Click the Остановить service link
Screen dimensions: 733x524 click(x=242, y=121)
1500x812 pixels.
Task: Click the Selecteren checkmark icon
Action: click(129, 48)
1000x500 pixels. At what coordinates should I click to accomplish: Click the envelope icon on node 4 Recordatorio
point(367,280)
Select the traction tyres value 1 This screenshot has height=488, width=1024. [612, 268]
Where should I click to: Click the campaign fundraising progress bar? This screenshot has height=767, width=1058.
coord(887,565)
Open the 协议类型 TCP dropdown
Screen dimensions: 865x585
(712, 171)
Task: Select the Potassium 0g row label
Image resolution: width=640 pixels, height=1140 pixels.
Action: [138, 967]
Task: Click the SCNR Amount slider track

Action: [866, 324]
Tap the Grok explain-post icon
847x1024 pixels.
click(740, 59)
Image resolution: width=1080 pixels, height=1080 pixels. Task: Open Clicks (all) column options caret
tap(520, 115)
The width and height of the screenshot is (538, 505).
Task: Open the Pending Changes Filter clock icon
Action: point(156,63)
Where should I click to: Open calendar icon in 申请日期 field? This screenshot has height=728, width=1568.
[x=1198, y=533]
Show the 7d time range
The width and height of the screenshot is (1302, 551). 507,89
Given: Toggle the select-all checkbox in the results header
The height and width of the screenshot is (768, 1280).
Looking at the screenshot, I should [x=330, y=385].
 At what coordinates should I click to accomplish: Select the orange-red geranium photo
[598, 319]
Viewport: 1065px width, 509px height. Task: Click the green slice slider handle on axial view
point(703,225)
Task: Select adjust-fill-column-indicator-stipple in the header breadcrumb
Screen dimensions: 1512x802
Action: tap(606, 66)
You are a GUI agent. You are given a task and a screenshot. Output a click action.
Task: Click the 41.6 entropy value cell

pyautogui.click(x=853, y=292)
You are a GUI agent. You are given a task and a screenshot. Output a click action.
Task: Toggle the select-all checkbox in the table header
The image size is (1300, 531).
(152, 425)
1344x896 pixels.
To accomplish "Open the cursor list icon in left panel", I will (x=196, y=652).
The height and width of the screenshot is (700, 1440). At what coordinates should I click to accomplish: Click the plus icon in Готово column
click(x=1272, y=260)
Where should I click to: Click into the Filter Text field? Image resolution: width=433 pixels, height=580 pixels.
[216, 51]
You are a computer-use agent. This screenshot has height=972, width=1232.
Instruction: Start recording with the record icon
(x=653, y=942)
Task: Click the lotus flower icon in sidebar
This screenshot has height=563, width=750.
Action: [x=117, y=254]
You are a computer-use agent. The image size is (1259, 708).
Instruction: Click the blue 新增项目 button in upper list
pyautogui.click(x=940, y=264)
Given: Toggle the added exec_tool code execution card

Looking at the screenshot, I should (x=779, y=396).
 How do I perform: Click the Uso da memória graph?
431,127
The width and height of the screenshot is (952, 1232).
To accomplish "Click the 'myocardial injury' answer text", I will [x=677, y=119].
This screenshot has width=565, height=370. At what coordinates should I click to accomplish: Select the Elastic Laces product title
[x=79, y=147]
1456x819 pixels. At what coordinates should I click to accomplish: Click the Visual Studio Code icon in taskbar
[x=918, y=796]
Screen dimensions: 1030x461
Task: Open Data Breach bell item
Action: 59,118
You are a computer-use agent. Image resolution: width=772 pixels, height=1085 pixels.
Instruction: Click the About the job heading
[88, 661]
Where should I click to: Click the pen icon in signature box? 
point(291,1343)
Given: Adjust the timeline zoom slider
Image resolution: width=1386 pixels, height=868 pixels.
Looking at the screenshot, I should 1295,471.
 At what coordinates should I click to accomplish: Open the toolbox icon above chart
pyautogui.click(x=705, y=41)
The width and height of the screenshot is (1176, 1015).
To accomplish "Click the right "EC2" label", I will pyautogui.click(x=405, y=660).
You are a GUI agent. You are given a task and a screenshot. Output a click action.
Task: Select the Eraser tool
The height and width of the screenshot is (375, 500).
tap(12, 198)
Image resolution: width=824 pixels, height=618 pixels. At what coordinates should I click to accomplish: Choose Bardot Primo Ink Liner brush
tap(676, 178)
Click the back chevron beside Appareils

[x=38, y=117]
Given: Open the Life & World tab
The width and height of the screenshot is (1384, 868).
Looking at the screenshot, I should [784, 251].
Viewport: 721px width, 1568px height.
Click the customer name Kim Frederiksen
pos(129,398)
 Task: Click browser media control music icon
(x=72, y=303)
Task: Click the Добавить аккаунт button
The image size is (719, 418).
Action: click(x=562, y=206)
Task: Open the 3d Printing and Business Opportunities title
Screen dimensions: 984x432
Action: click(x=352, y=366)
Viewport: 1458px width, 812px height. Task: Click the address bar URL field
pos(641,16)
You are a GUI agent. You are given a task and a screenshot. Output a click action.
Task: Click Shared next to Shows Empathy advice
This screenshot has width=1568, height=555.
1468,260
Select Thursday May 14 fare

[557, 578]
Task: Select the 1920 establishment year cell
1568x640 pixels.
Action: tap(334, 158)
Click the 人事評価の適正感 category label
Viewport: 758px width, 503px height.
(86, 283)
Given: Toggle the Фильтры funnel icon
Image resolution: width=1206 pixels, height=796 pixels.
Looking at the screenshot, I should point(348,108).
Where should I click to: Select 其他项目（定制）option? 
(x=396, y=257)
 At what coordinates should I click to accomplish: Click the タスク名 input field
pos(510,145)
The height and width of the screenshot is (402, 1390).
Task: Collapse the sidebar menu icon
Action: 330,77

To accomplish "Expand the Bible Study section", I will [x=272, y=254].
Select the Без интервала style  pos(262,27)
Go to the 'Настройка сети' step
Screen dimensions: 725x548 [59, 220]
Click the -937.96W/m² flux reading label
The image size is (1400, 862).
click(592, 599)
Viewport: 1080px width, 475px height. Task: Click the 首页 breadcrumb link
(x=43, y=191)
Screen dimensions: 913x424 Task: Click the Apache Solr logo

> **AIM OF THE TASK**
Scanning the data above, copy out every line where "computer" is found.

> **TASK SOLUTION**
You are a computer-use agent. This screenshot has height=972, width=1232.
You are a computer-use agent. The image size is (1259, 708).
You are a computer-use agent. Image resolution: width=772 pixels, height=1085 pixels.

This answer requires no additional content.